Guest blog by Dr. Philipp du Cros, Tuberculosis Programme Advisor, Manson Unit, Médecins Sans Frontières, London, UK.
Mr S. looked calm and somewhat bemused by the commotion. He had twice unsuccessfully undergone standard treatment for tuberculosis (TB) and had been taking antiretrovirals for HIV for over a year—he was used to medications and health workers. But today was different. It was the first day of his multidrug-resistant tuberculosis treatment, and four staff from the international medical aid organisation Médecins Sans Frontières (MSF) were crowded into his house in varying states of excitement and nervousness. As Mr S. swallowed the five different medications that he would have to take for the next two years, followed by the injection that he would undergo daily for at least six months, something vitally important had been achieved. Another programme had integrated multidrug-resistant TB treatment into its routine HIV and TB care. But in truth the journey was only just beginning for the patient and the programme.
World TB Day (March 24) always carries slogans and messages, and 2010 is no exception with: “On the move against TB: innovate to accelerate action.”. In December 2009, WHO recommended that drug-resistant TB should be detected and properly treated by all TB programmes. Sadly, for more than 90% of the approximately 500,000 people who become sick with drug-resistant TB every year, this remains an aspiration rather than reality according to a report published by the WHO. Worldwide, most TB programmes do not have access to the complex and expensive quality-assured diagnostics and drugs needed to treat patients with multidrug-resistant TB.
It took MSF nearly two years to start the drug-resistant TB treatment programme that has just enrolled Mr S, despite having money and health staff available. Problems introducing such treatment are frequent in resource-poor and especially rural settings. In the case of Mr S, import restrictions made sourcing WHO-approved quality medications difficult, and irregular supply from drug producers led to bottlenecks and delays. Diagnosing Mr S involved safely transporting (via special containers) his sputum sample to a quality-controlled laboratory, 1.5 hours drive and a plane flight away on the other side of the country. For his treatment, nurses had to be trained to provide safe delivery of treatment at home on a daily basis and to monitor for side-effects. Infection control measures were introduced to reduce the risk of TB transmission to other patients, relatives, and staff. Finally, Mr S and his family were educated about the treatment and how to manage the often unpleasant and debilitating side-effects— which are likely to be worsened by interactions with his HIV drugs.

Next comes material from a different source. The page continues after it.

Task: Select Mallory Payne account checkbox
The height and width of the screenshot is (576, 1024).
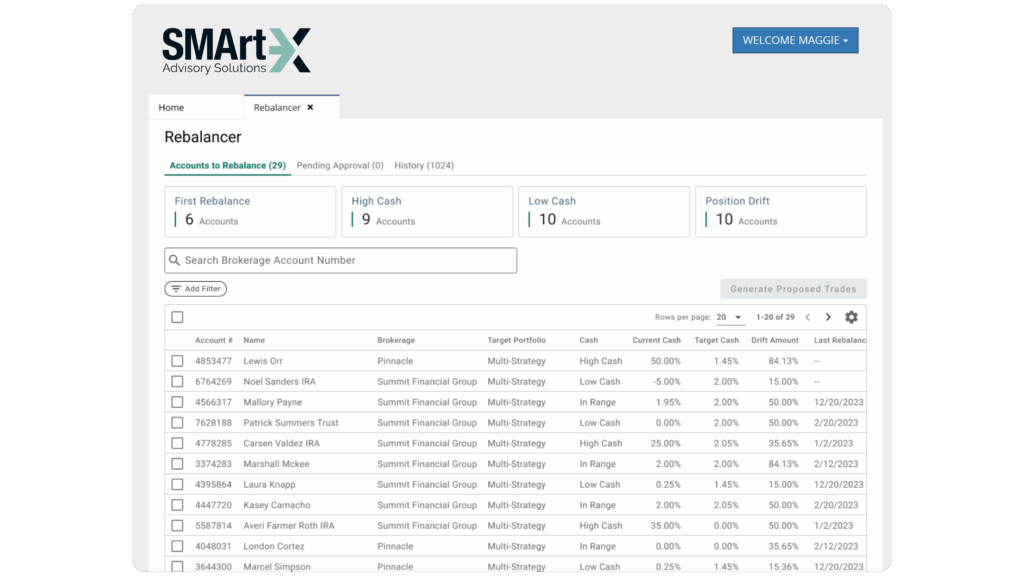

It is clear from our experience that current tools and drugs for drug-resistant TB are inadequate. But barriers to treatment are by no means insurmountable, and we must use the tools that we have so as not to neglect the patients who might otherwise have gone undetected. Research is urgently needed to improve diagnosis, treatment, and programme management. This will involve addressing the yearly funding gap for TB research and development. In 2008, funding fell $US1.5 billion short of the estimated $2 billion required yearly to eliminate TB worldwide by 2050.
The main diagnostic test for TB used across most of the world is sputum microscopy, which was invented over 100 years ago. Under field conditions in HIV-endemic areas, this test misses more patients with TB than it diagnoses. Access to better techniques such as TB culture and the drug-sensitivity testing that is required to diagnose drug-resistant cases remain limited. Even when available, diagnosis often takes several weeks. A quick, cheap, reliable, point-of-care test is desperately needed.

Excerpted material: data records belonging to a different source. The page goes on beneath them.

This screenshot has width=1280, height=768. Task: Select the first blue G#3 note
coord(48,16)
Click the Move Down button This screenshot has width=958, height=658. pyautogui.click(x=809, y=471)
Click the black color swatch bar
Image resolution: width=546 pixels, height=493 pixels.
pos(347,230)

Research into affordable and more effective treatments must also be a priority. We urgently need better treatments that work faster, with fewer side-effects, and are compatible with other medications—especially those for HIV. And the price of drugs must continue to come down—although most of the drugs used in multidrug-resistant TB treatment were developed before 1975, more than US$2000 is still needed to treat one patient.

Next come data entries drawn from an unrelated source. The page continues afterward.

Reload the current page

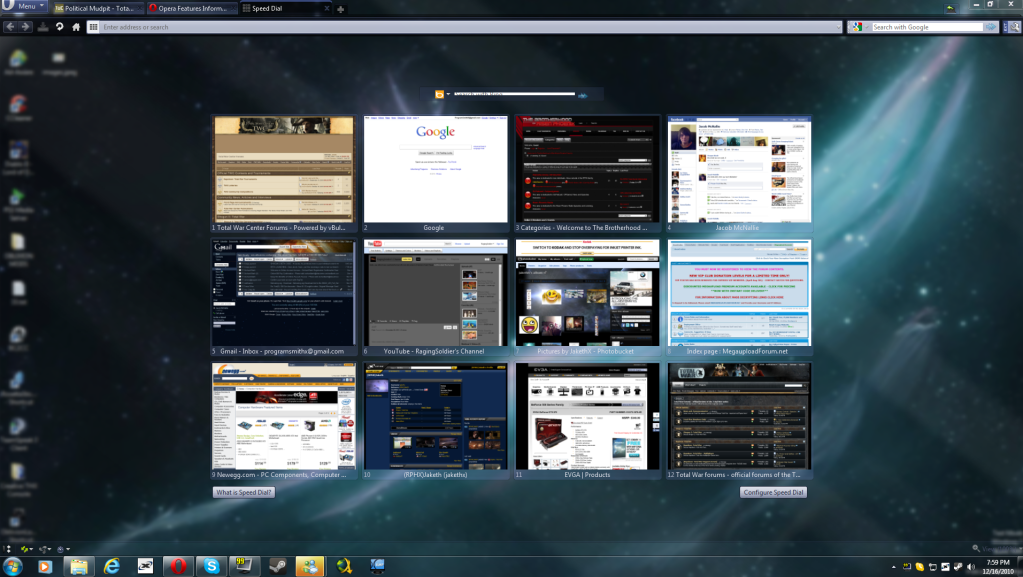pyautogui.click(x=59, y=27)
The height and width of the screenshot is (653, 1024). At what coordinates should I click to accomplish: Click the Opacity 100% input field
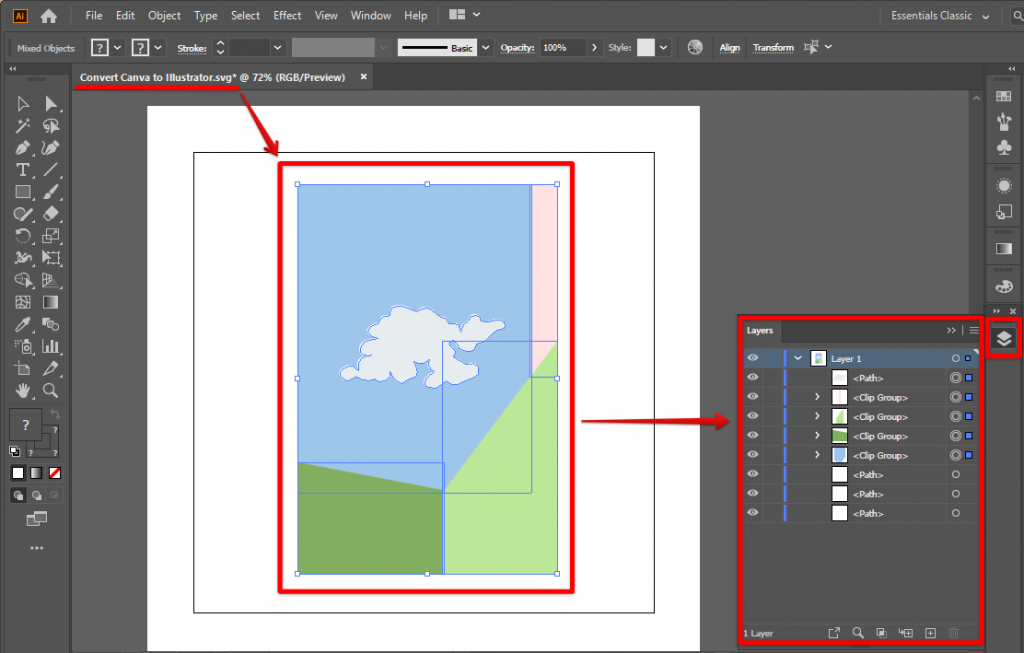point(564,47)
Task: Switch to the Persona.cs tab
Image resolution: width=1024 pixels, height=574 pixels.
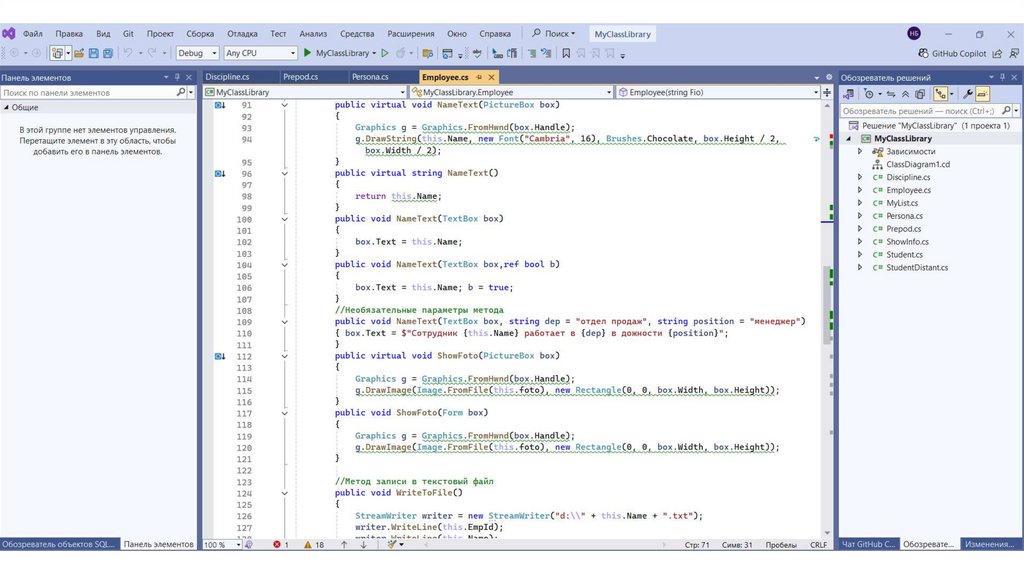Action: point(370,77)
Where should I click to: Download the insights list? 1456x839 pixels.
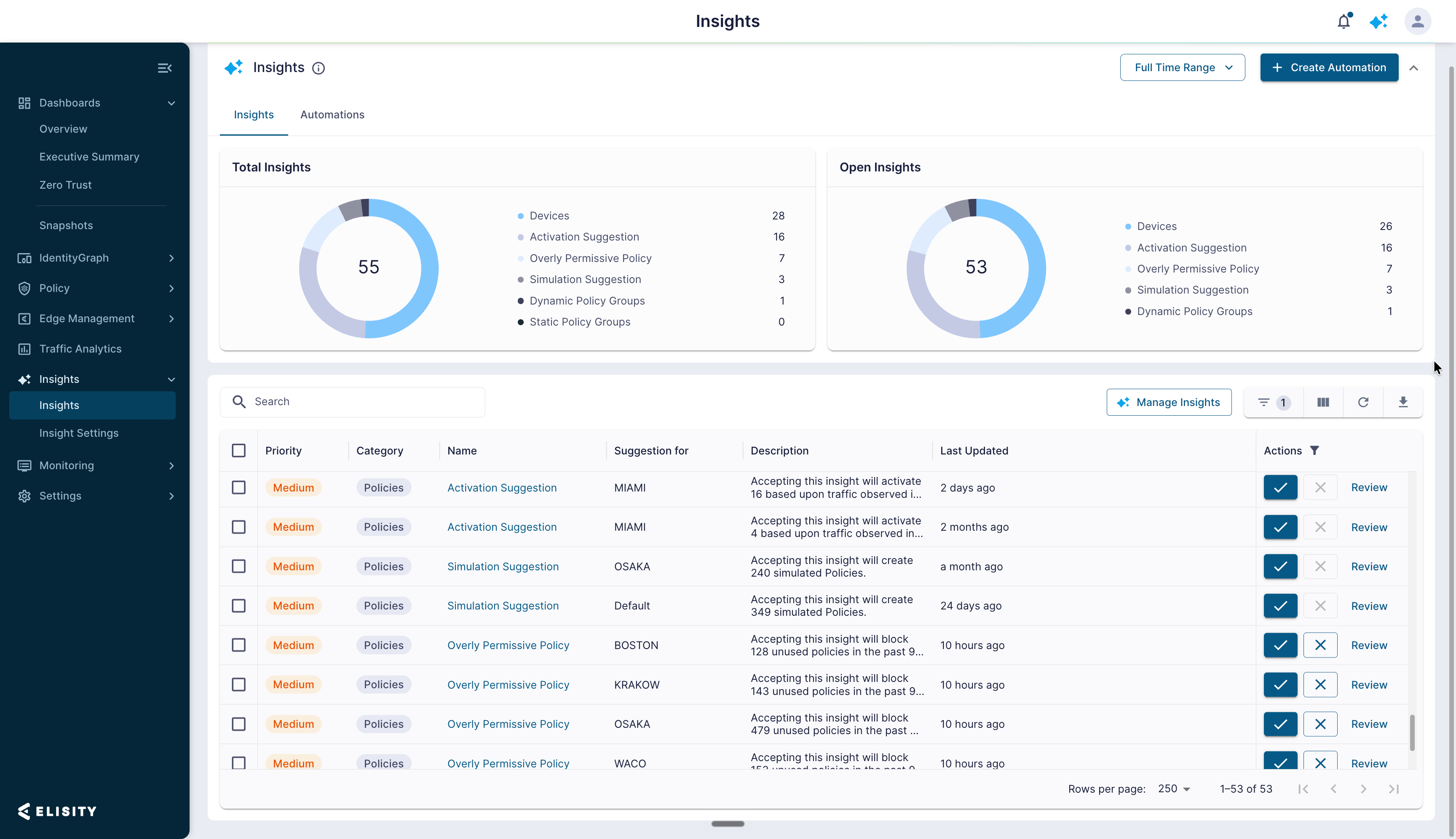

Finally, many TB control efforts are overwhelmed by the complexity of treating multidrug-resistant patients. We need to document practical experience of innovative approaches to treatment in the resource-poor settings where most of these patients live. And we need to develop validated and cost-effective approaches to enable the scale-up of programmes. Treating drug-resistant TB must be done in a way that strengthens current TB programmes: by stopping transmission of drug-resistant cases with good infection control, and stopping increased drug resistance by effective diagnosis and treatment of all TB cases, as well as controlling the misuse of over the counter TB drugs.
Transforming the aspirations of World TB Day and WHO into reality for all patients needs to happen now. Currently, more than 4500 people die every day from TB. A patient with multidrug-resistant TB living in a country where treatment is not yet available recently asked me: “How long will I live?” Without urgent scale-up of available technologies, innovative approaches, and further research, that question will continue to be asked by thousands of patients every year. The answer I had to give my patient is unacceptable.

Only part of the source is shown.